中身は先ほどの真っ黒に、いちごシロップみたいなピンク色を足したようなやわらかい色。





『あれ?ココア?』



「あー、かなはココア派だと思って」



『え、なんでわかったの?』



カテキョをお願いするようになってから、健吾の前でココアなんて飲んだことないのに….



「ははっ!だっていっつも渋い顔して飲んでんじゃん、そりゃ気づくわ!」

「それに、俺もコーヒーよりココアの方が好きだから」





そう言って、健吾もココアをひとすすり。一瞬だけ眉毛がぴくっと動いて、「あち」と言いながらもう一口飲んでいた。



あたしも「あち」と言って、健吾から目を逸らした。

….ずるい。ホント、嘘つきなんだから。

健吾、甘いのそんなに得意じゃないじゃんか。出来たてのコーヒーもよろこんで口にするくらい、熱いの平気じゃんか。

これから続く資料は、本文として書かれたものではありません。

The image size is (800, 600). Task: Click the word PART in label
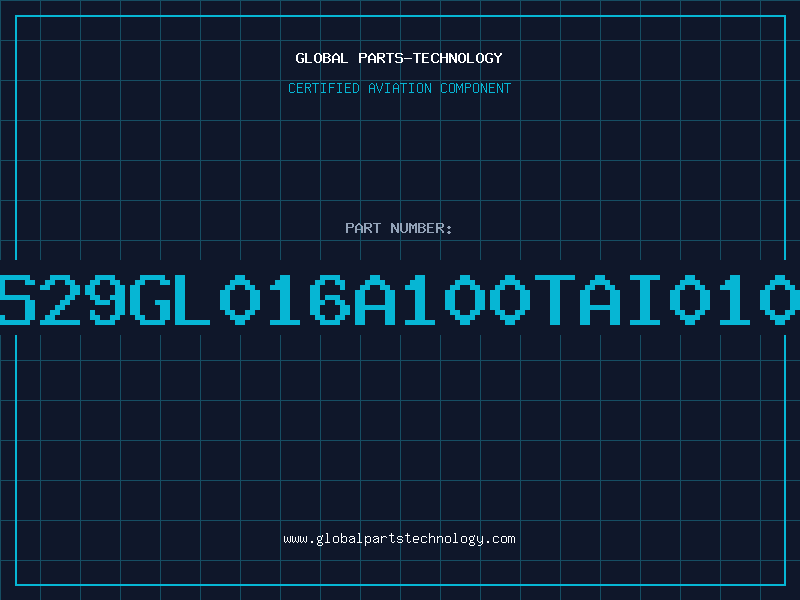point(363,228)
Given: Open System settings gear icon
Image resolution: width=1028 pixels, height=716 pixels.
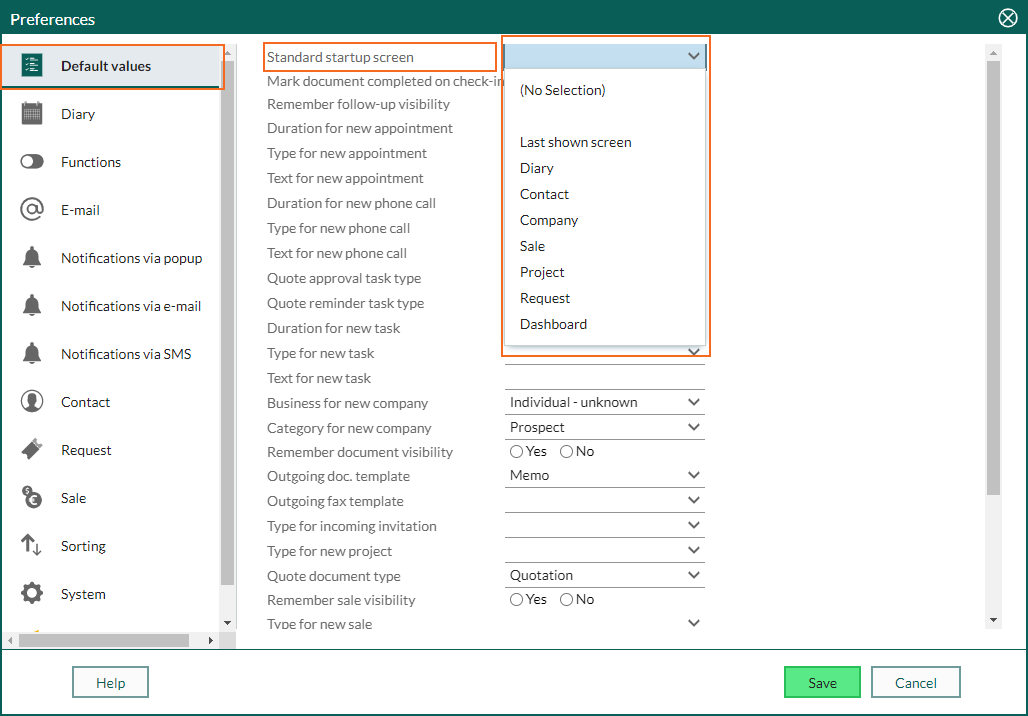Looking at the screenshot, I should point(31,593).
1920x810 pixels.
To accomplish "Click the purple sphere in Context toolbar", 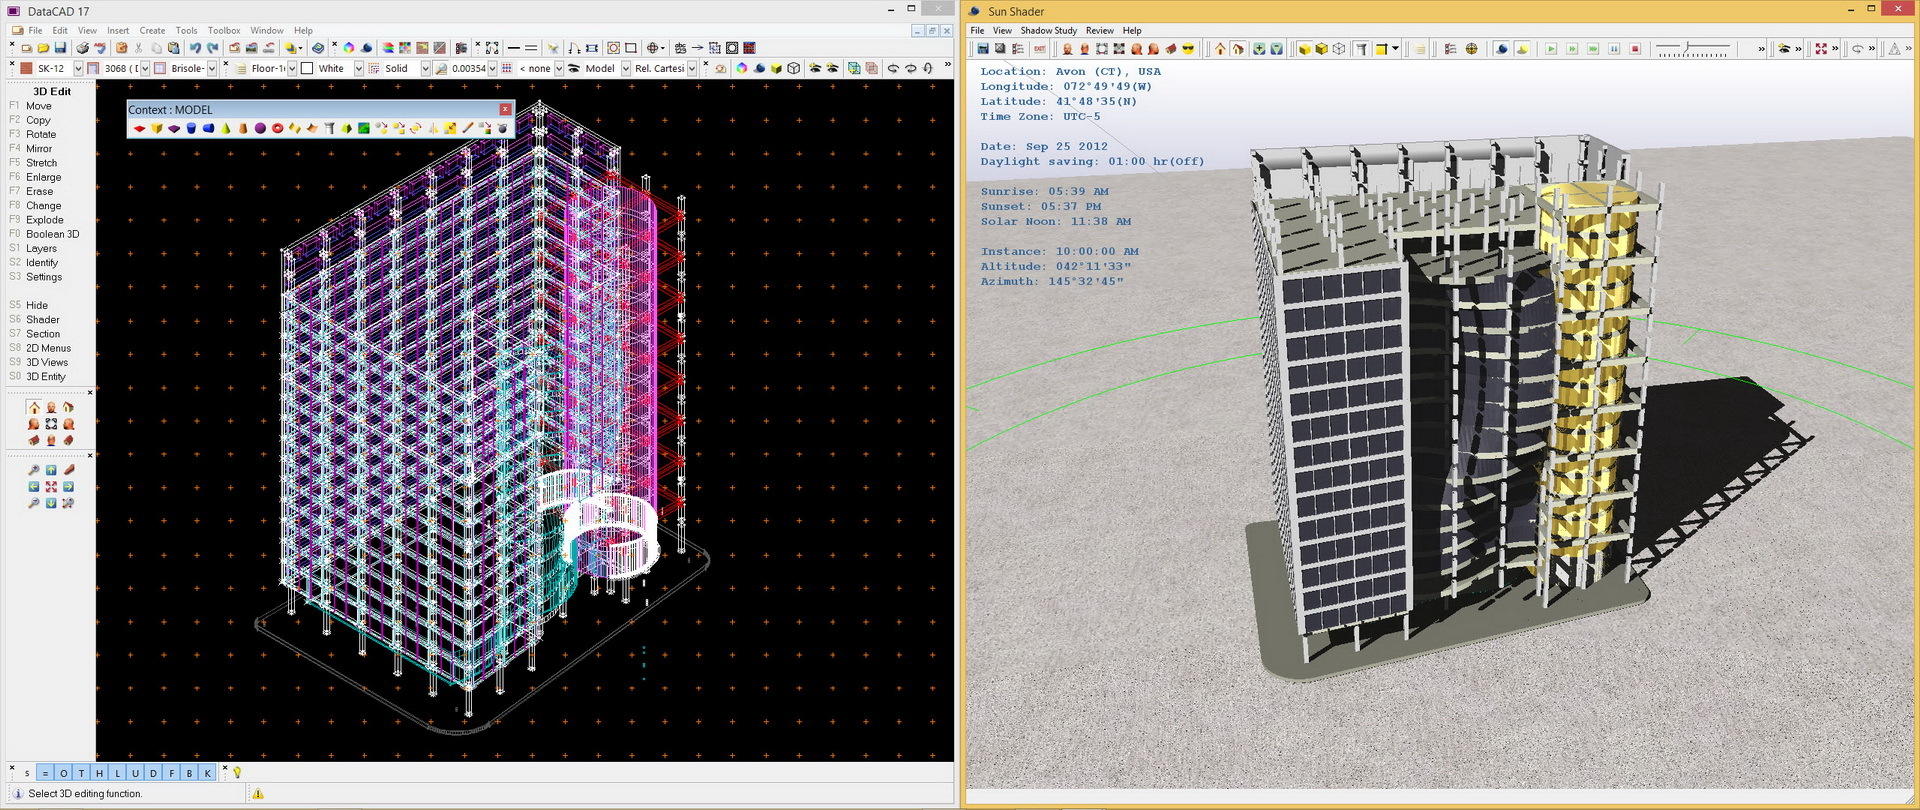I will coord(260,128).
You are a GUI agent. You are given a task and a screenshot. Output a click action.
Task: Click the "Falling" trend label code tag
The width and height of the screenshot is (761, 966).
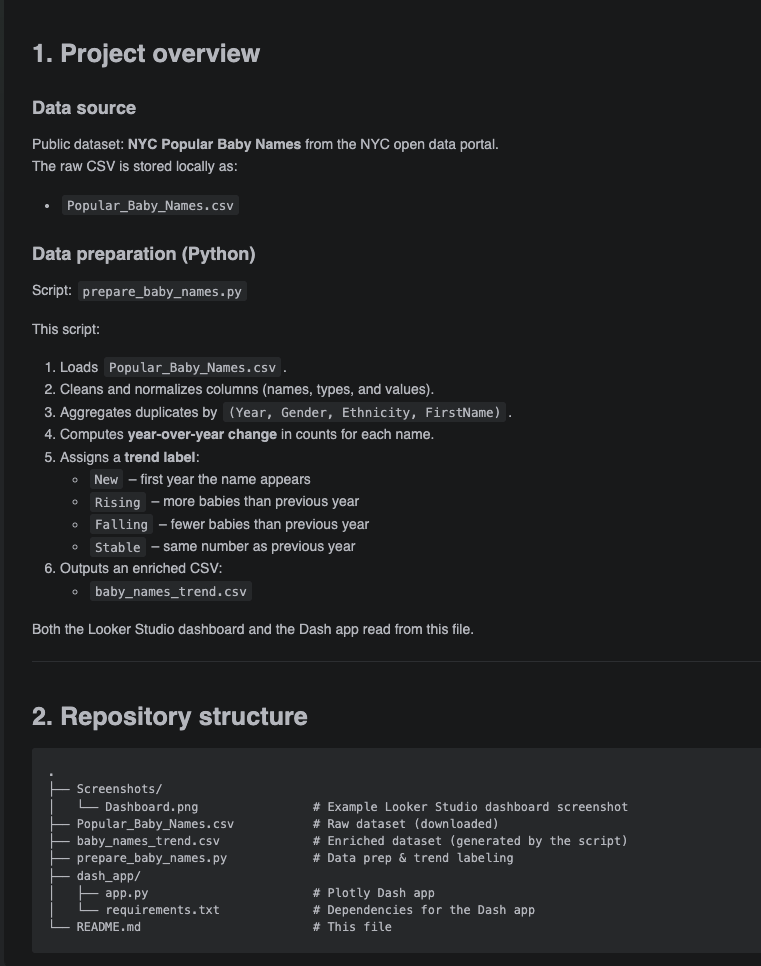pyautogui.click(x=121, y=524)

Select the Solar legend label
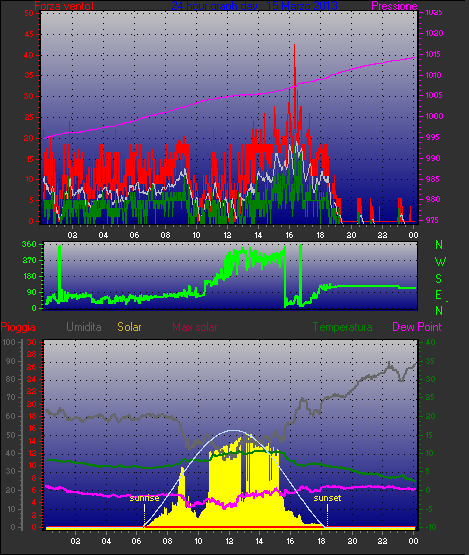point(129,327)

それに前におばさんが、健吾のコーヒー消費量がひどいって嘆いてたの知ってるんだからね、あたし。



(あたしに合わせてくれたんだなぁぁ….)



知らない部分はおそらく多い。だけど、生真面目というか、礼儀正しいところや、こうやって気遣ってくれるやさしいところは、昔から変わっていない。

知らない部分を新しく知っても、変わってないところを再確認しても、やっぱりあたしは好きって思っちゃうんだ。ホント、ずるいよ健吾。